If you dove into social media marketing without taking the time to learn about how and why it works, there’s a good chance you’re making some—if not all—of these 10 common SMM mistakes:
Treating Social Media Pages Like Ad Platforms
People don’t use social media to have more ads thrust in their faces. They use it to be social, to research and learn, to be entertained, to engage. If you want them to follow you and like you, give them reasons to; don’t give them reasons to ignore you like they do most other advertising.
Posting for Your Self-Interest
Similar to the above, you can’t just post over and over again about your brand. People don’t care. Speak to their interests, and they’ll pay attention and develop a relationship with your brand. Social media marketing is all about giving your target audience what they want—not what you want.
Not Identifying Your Target Audience
Of course, to give the people what they want, you have to know who they are and what they’re looking for. What interests do people in your target market have? What information do they need? What sort of content do they read and watch? What noncompetitive services and products can benefit them?

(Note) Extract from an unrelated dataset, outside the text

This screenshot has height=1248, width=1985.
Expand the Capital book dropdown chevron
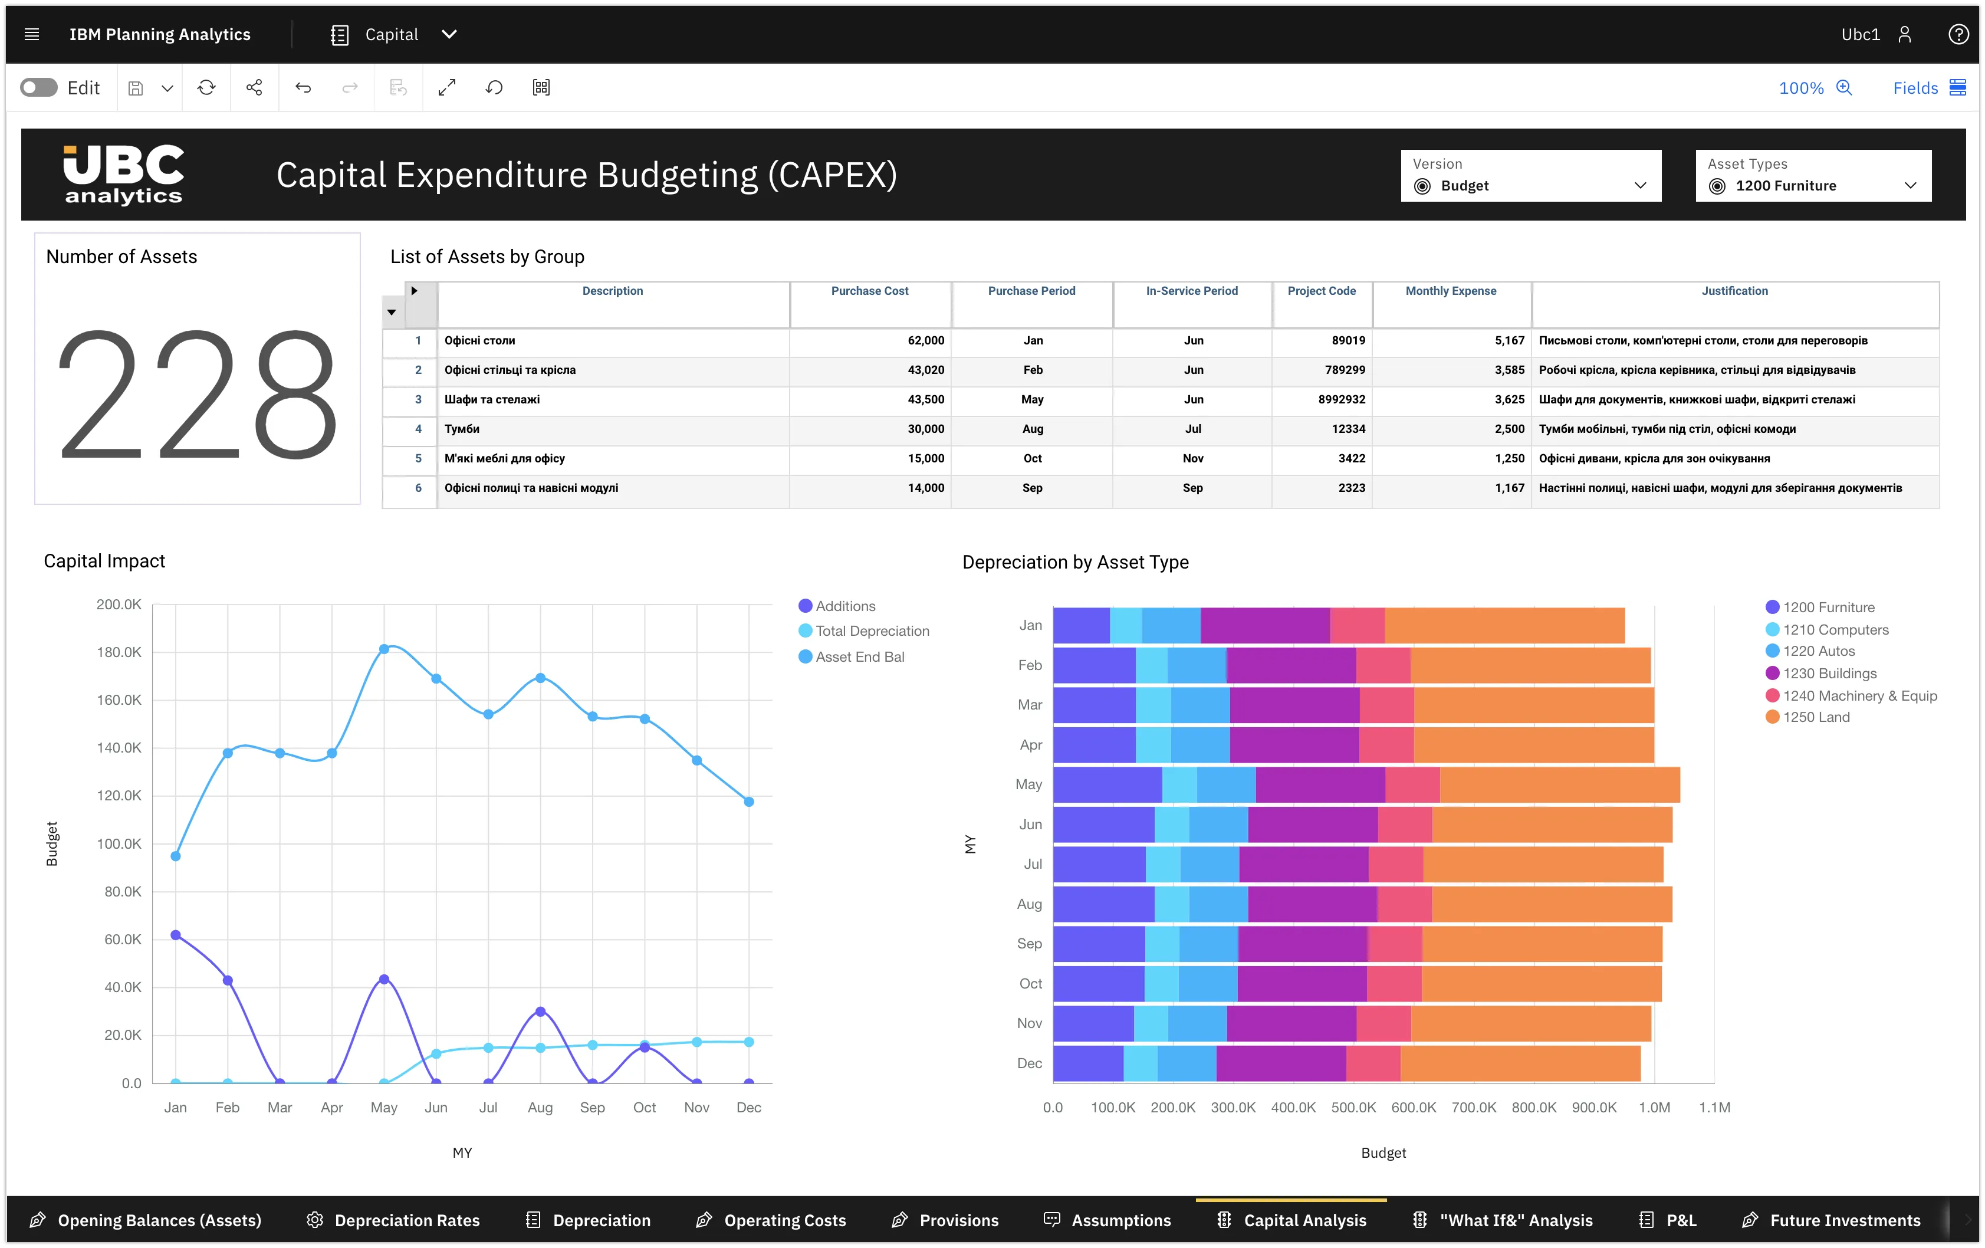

Skimping on Quality and Value
Giving the people what they want provides value. It gives them a reason to turn to you. Everything you post on social media should deliver something of value. This also requires quality. All content you share should be well crafted and reliable, or else you lose credibility and respect.
Spamming
There are various ways to be perceived as spammy on social media sites. Posting relentlessly is one, while reposting the same things repeatedly is another. Also, only sharing links to your own website/content is no good; selflessly share from others more than yourself.
Focusing on Quantity
It’s not the number of followers or likes or connections you have that matters in SMM; it’s whether you’re engaging the right people. Sure, a big number looks impressive, but if you’re not speaking to people who care and might want to pay you for something some day, it’s pointless.
Not Picking and Choosing Sites
There are so many social networking sites, but you don’t need to be on all of them. Most are better suited to some industries than others. Use one or two sites well rather than slap profiles and links up on many without engaging or learning about what sort of content performs best on which sites.
Not Engaging with People
Note the “social” in social media. People want to be stimulated, participate in discussions, feel like they’ve been heard, and see that you want the same things. If all you do is auto-post links and fail to start conversations, take part in others, and respond, you won’t get anywhere.
Isolating Your Website
Social media should be integrated into your site, providing links to social accounts and easy ways for visitors to share your content. And your social media pages should have a link to your site, occasional links to your site content, and information about your brand. Everything should feed everything else.
Failing to Measure and Adapt
Countless free and cheap web tools are available for monitoring the analytics of your social media pages and posts, and most of the big sites provide analytics themselves. You have to pay attention to what’s working and what’s not and make appropriate strategy adjustments in response.